Kraft Foods says it will remove sorbic acid from it's foods and replace it with the naturally occurring mold inhibitor, Natamycin. This is welcome news since foods should have real food ingredients. Their labels of ingredients shouldn't read like a college chemistry assignment.

Food writer Clare Leschin-Hoar reported this on Takepart.org. She notes that this is yet another unnecessary (or harmful) chemical disappearing from the grocery aisle shelves like "artificial preservatives, high-fructose corn syrup, added salt and sugars, and trans fats".

This bit of goodness follows on the heels of a recent announcement from Subway (and Pizza Hut) that they'll be taking out azodicarbonomide from their breads. Apparently, we've all been eating yoga mats instead of eating "Fresh" as advertised. Azodicarbonmide is a key chemical in yoga mats that makes them soft and cushy. while this is nice - when doing yoga- I don't want to eat one. Long term studies of ingesting this stuff hasn't been conducted so we have no idea of the future affects - much like many things put out into the market by those in a hurry to either make a fast dollar or to just cut corners or costs. (Think of tobacco, asbestos, nuclear waste, pink slime used to make chicken nuggets, processed corn filler in fast food burgers, GMOs - all examples of things out there to use or consume that were hyped as safe but we're now seeing that isn't/wasn't true).

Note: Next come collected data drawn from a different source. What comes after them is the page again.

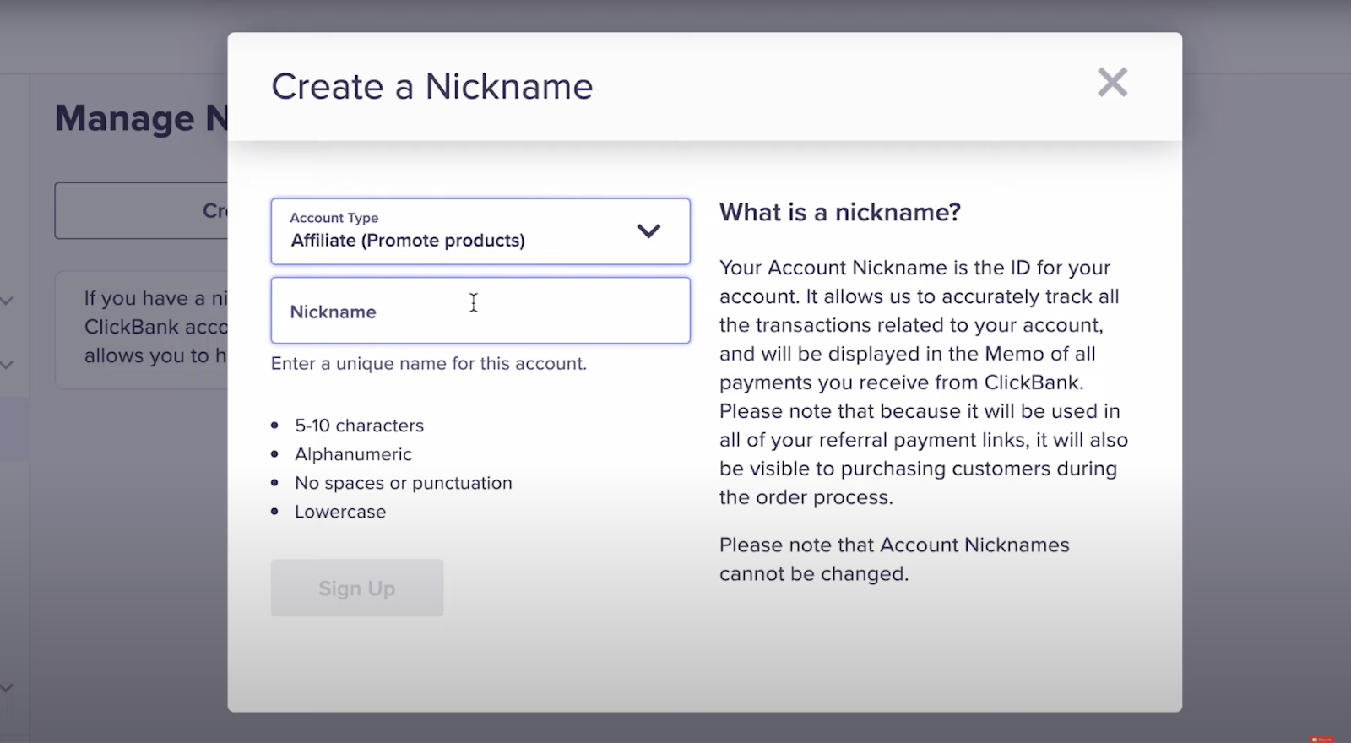Click the YouTube Subscribe badge

(1321, 739)
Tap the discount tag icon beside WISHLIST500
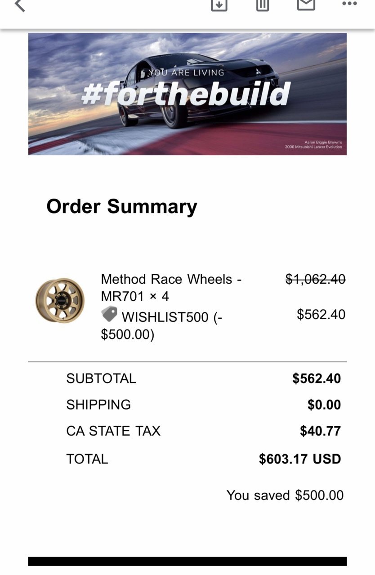375x575 pixels. [109, 314]
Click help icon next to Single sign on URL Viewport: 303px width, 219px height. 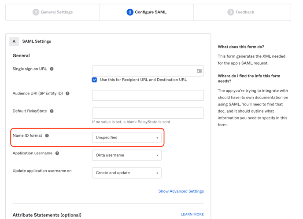52,69
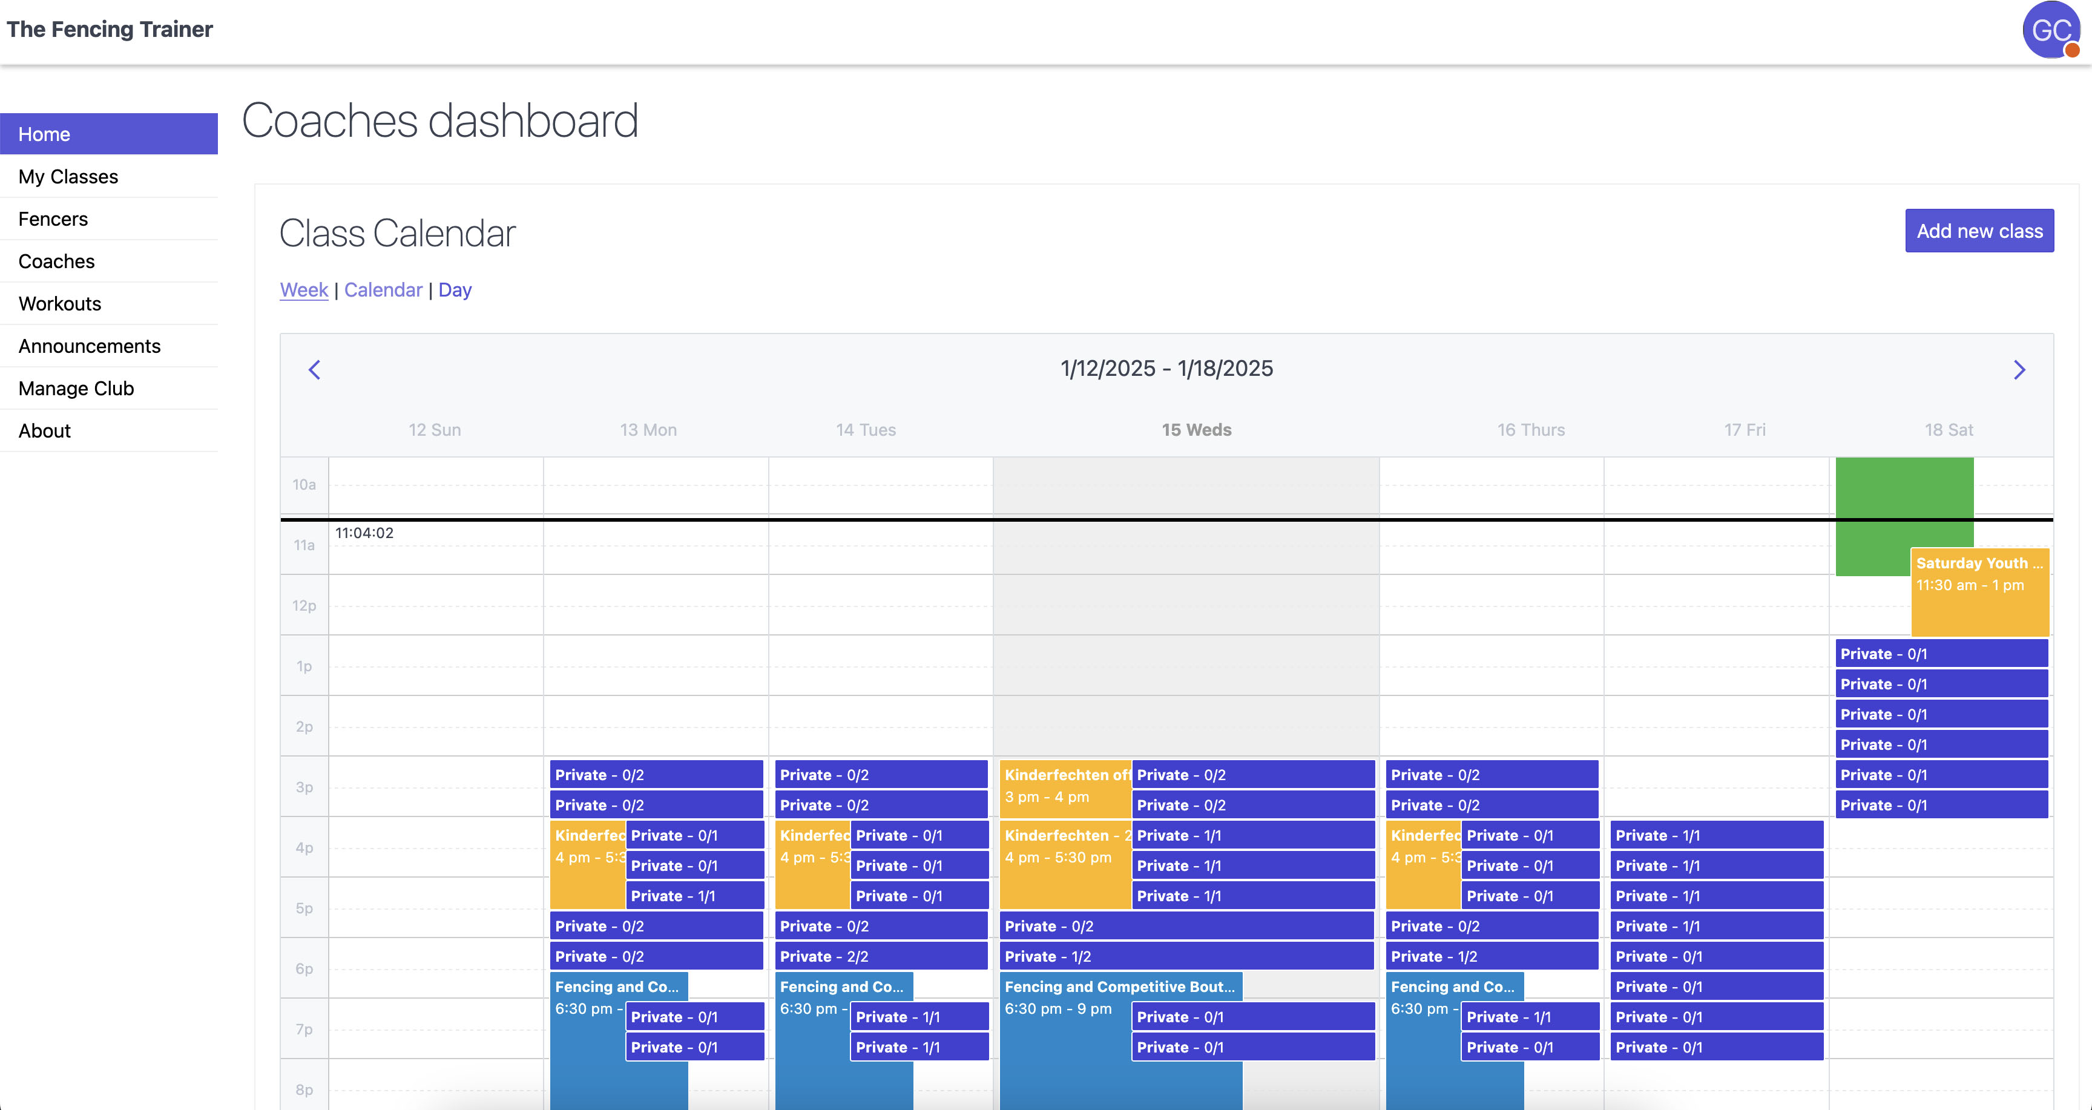The height and width of the screenshot is (1110, 2092).
Task: Click the GC user avatar icon
Action: click(2050, 30)

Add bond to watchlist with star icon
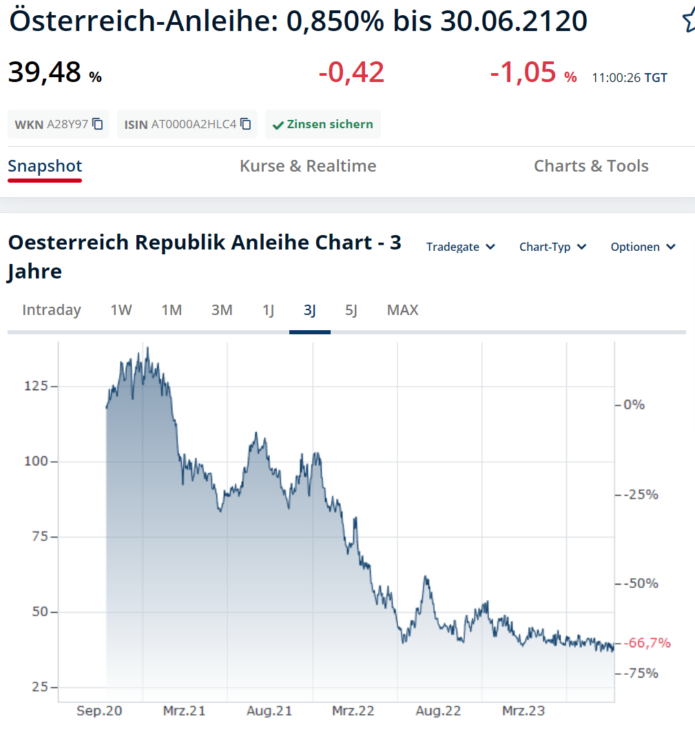coord(688,21)
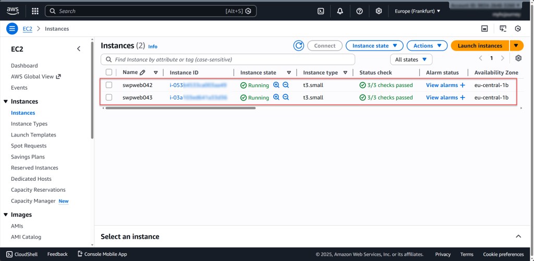Click the Find Instance search field
Viewport: 534px width, 261px height.
(x=229, y=59)
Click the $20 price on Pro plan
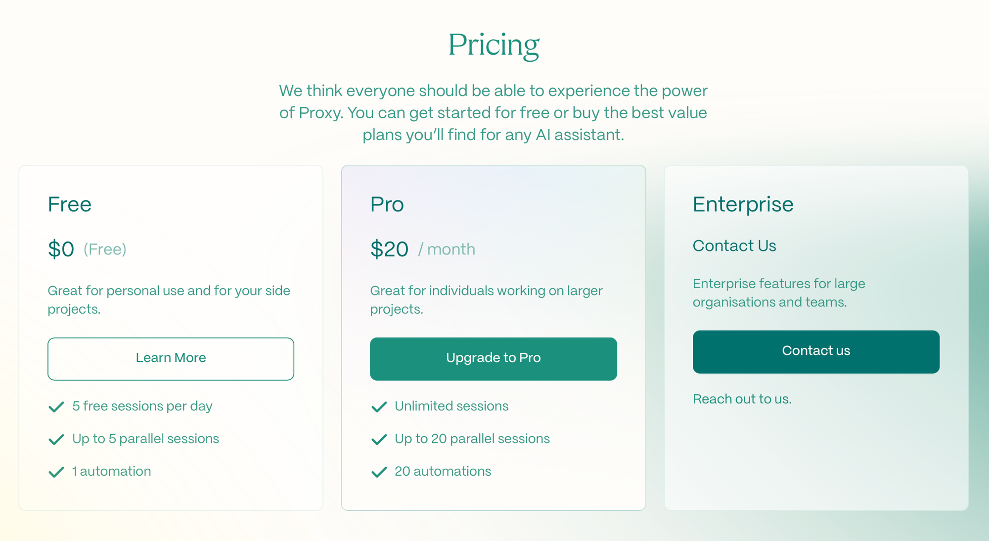The height and width of the screenshot is (541, 989). pos(389,249)

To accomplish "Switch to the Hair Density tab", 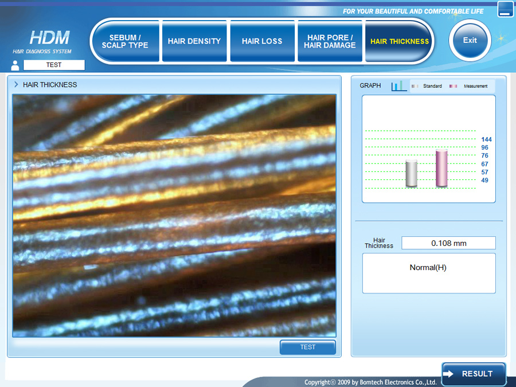I will coord(194,41).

Food activism works. You just have to speak out - with your voice as well as with your choice of purchases. When you choose organic over cheap processed and inorganically grown with pesticides, you cast your vote for healthier farming and food manufacturing practices. When you see a list of chemicals instead of a list of food ingredients in your restaurant foods and you tell the manager and/or sign petitions requesting they take those chemicals out, you make a difference.

Remember that the consumers have the power. No one can make you buy and eat something you don't want. If you see something unnatural and possibly harmful on your grocer's shelves or favorite restaurant's menu, say something. It's working.

Now go forth and feel just a little bit better about your Kraft cheese slices, Subway sandwiches, and Pizza Hut rolls.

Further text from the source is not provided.